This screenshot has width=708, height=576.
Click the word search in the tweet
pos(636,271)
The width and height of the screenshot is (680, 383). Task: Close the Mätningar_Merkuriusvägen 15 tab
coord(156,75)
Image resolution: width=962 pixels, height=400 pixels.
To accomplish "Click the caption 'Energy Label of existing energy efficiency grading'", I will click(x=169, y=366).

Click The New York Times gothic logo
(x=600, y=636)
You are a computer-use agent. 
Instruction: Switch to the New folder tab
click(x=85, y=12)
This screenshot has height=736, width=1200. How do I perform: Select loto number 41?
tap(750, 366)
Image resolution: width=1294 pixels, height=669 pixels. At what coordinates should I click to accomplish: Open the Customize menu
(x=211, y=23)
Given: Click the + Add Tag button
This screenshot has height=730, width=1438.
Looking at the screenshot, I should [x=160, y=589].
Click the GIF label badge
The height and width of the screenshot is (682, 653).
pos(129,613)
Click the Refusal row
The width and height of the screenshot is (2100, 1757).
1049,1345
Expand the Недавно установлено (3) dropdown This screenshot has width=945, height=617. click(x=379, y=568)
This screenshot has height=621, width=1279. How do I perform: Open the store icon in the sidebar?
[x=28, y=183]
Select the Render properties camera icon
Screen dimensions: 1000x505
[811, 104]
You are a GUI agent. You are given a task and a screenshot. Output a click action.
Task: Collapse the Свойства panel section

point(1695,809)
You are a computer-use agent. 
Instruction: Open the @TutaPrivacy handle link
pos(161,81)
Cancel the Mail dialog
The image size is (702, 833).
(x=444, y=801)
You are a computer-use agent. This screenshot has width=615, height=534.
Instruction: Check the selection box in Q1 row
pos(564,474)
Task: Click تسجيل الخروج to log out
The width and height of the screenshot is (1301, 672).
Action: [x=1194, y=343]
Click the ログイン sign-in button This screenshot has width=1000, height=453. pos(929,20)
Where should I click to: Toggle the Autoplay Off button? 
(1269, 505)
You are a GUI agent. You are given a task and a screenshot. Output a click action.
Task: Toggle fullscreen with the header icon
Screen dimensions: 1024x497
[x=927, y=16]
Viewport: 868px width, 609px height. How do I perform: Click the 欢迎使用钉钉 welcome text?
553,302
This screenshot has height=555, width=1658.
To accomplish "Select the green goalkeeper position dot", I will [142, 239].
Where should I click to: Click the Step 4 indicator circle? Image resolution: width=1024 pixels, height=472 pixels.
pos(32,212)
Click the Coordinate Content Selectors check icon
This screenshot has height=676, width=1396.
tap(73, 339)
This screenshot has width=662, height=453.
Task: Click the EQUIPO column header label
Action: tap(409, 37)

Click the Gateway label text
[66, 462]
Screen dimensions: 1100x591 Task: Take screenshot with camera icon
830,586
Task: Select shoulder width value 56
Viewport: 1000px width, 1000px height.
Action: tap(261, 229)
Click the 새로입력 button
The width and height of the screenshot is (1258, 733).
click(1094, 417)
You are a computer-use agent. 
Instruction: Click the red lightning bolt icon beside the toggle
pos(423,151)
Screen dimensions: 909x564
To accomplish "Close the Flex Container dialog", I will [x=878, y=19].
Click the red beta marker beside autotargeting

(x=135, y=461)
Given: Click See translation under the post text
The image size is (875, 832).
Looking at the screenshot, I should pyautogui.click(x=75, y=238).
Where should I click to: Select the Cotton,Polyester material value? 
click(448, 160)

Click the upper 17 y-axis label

TASK DESCRIPTION =>
Copy out the material, keeping every line exactly as it is.

THE ANSWER =>
This screenshot has width=708, height=576.
Click the word search in the tweet
pos(636,271)
The width and height of the screenshot is (680, 383). Task: Close the Mätningar_Merkuriusvägen 15 tab
coord(156,75)
Image resolution: width=962 pixels, height=400 pixels.
To accomplish "Click the caption 'Energy Label of existing energy efficiency grading'", I will click(x=169, y=366).

Click The New York Times gothic logo
(x=600, y=636)
You are a computer-use agent. 
Instruction: Switch to the New folder tab
click(x=85, y=12)
This screenshot has height=736, width=1200. How do I perform: Select loto number 41?
tap(750, 366)
Image resolution: width=1294 pixels, height=669 pixels. At what coordinates should I click to accomplish: Open the Customize menu
(x=211, y=23)
Given: Click the + Add Tag button
This screenshot has height=730, width=1438.
Looking at the screenshot, I should [x=160, y=589].
Click the GIF label badge
The height and width of the screenshot is (682, 653).
pos(129,613)
Click the Refusal row
The width and height of the screenshot is (2100, 1757).
1049,1345
Expand the Недавно установлено (3) dropdown This screenshot has width=945, height=617. click(x=379, y=568)
This screenshot has height=621, width=1279. How do I perform: Open the store icon in the sidebar?
[x=28, y=183]
Select the Render properties camera icon
Screen dimensions: 1000x505
[811, 104]
You are a GUI agent. You are given a task and a screenshot. Output a click action.
Task: Collapse the Свойства panel section

point(1695,809)
You are a computer-use agent. 
Instruction: Open the @TutaPrivacy handle link
pos(161,81)
Cancel the Mail dialog
The image size is (702, 833).
(x=444, y=801)
You are a computer-use agent. This screenshot has width=615, height=534.
Instruction: Check the selection box in Q1 row
pos(564,474)
Task: Click تسجيل الخروج to log out
The width and height of the screenshot is (1301, 672).
Action: [x=1194, y=343]
Click the ログイン sign-in button This screenshot has width=1000, height=453. pos(929,20)
Where should I click to: Toggle the Autoplay Off button? 
(1269, 505)
You are a GUI agent. You are given a task and a screenshot. Output a click action.
Task: Toggle fullscreen with the header icon
Screen dimensions: 1024x497
[x=927, y=16]
Viewport: 868px width, 609px height. How do I perform: Click the 欢迎使用钉钉 welcome text?
553,302
This screenshot has height=555, width=1658.
To accomplish "Select the green goalkeeper position dot", I will [142, 239].
Where should I click to: Click the Step 4 indicator circle? Image resolution: width=1024 pixels, height=472 pixels.
pos(32,212)
Click the Coordinate Content Selectors check icon
This screenshot has height=676, width=1396.
tap(73, 339)
This screenshot has width=662, height=453.
Task: Click the EQUIPO column header label
Action: tap(409, 37)

Click the Gateway label text
[66, 462]
Screen dimensions: 1100x591 Task: Take screenshot with camera icon
830,586
Task: Select shoulder width value 56
Viewport: 1000px width, 1000px height.
Action: tap(261, 229)
Click the 새로입력 button
The width and height of the screenshot is (1258, 733).
click(1094, 417)
You are a computer-use agent. 
Instruction: Click the red lightning bolt icon beside the toggle
pos(423,151)
Screen dimensions: 909x564
To accomplish "Close the Flex Container dialog", I will [x=878, y=19].
Click the red beta marker beside autotargeting

(x=135, y=461)
Given: Click See translation under the post text
The image size is (875, 832).
Looking at the screenshot, I should pyautogui.click(x=75, y=238).
Where should I click to: Select the Cotton,Polyester material value? 
click(448, 160)

Click the upper 17 y-axis label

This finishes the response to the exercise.